While Roxy may have been a star in his field, the designer chosen to create the Music Hall’s interiors was a relative unknown: Donald Deskey. Deskey, who had previously designed rooms for the Rockefellers’ Manhattan townhouse, was a proponent of the Bauhaus ideal that design should not cling to the past, but establish a new and timeless classicism of its own. He had also attended the Exposition Internationale des arts decoratifs et industriels modernes, the 1925 exposition that became the namesake of Art Deco. His forward-thinking design rationale was perfectly suited to the theme of the Rockefeller Center: “the Progress of Man, his achievements through the centuries in art, science, and industry.”[4]

AD Classics: Radio City Music Hall / Edward Durell Stone & Donald Deskey - Image 10 of 10
via randylee.tv

Rather than rely on profuse ornamentation, as had been typical for theaters before 1930, the Radio City Music Hall was to make its mark through a modern approach and a considered restraint. Deskey designed over thirty spaces, including a Grand Foyer, several lounges, and smoking rooms, each with its own unique individual visual motif. Craftsmen contributed textiles, balustrades, and other decorative elements, while a collection of artists created several murals and sculptures. While Deskey did make use of traditionally luxurious materials like gold and marble, he combined them with new industrial products like Bakelite, permatex, and aluminum. The result was not the typical shock of frenetic ornamentation, but a more subdued, streamlined Art Deco luxe.[5]

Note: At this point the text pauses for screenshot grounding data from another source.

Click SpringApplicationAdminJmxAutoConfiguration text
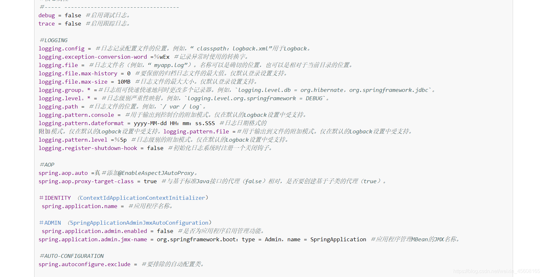Viewport: 543px width, 277px height. pos(139,223)
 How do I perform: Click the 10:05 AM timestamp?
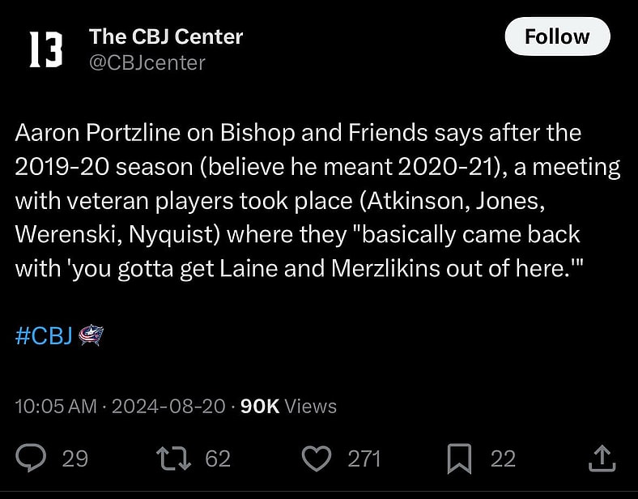(x=56, y=406)
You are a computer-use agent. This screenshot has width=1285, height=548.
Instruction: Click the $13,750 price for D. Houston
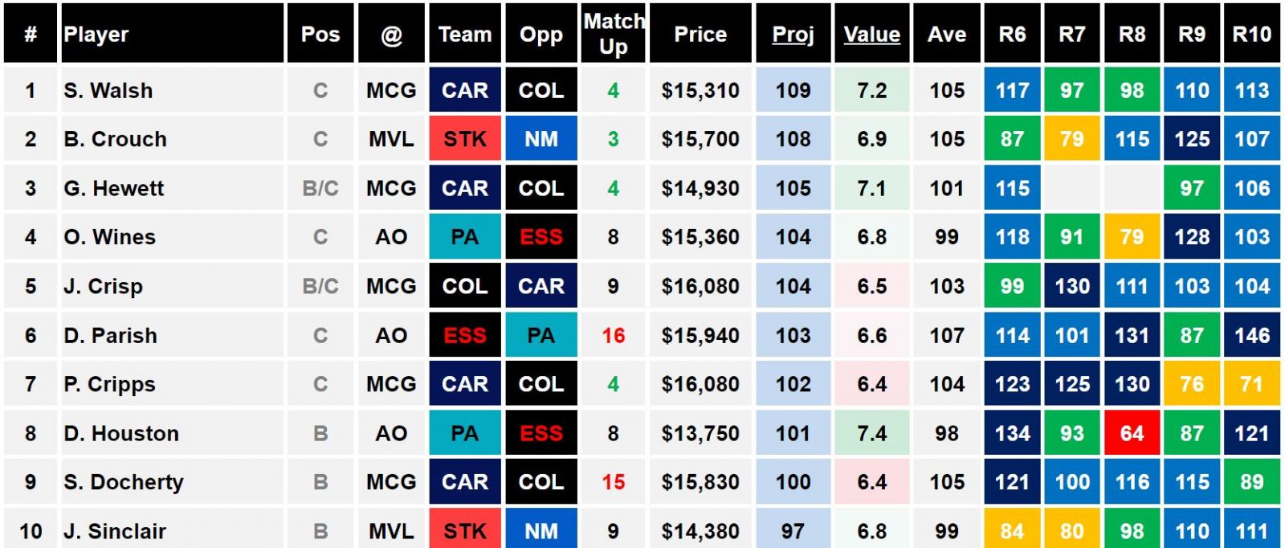point(700,433)
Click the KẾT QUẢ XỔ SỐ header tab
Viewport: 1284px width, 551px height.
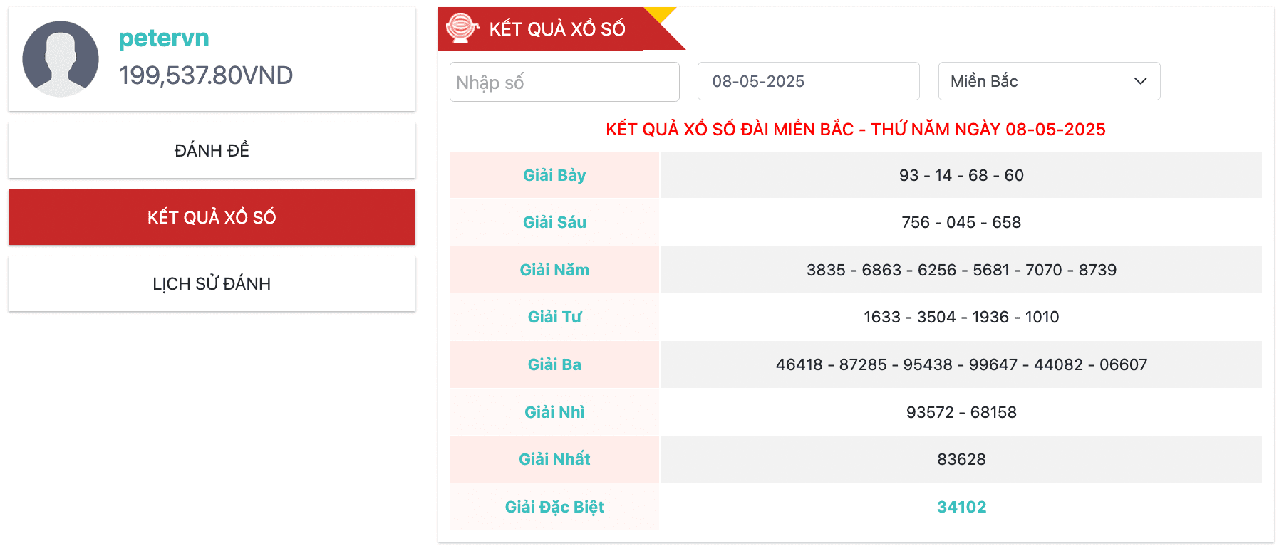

AD Classics: Radio City Music Hall / Edward Durell Stone & Donald Deskey - Image 4 of 10
Courtesy of Flickr user Steve Huang

To an external observer, the sheer scale of Radio City Music Hall is not readily apparent. While the neon marquee stretches a full city block, the ticket lobby is a comparatively humble space. Once guests pass through the doors, however, they enter into the Grand Foyer – a cavernous lobby standing sixty feet tall. This space was shocking in its muted elegance, with sleekly curved bronze balustrades, full-height mirrors backed with gold instead of the usual silver, and an immense mural composed of the same faded red and gold hues as the rest of the room. Typical theaters of the period mimicked exotic styles of other cultures or the past, evoking a sort of fantastical detachment from reality; Deskey’s design, meanwhile, would have seemed more suited to an upmarket hotel or ocean liner than a theater.[6]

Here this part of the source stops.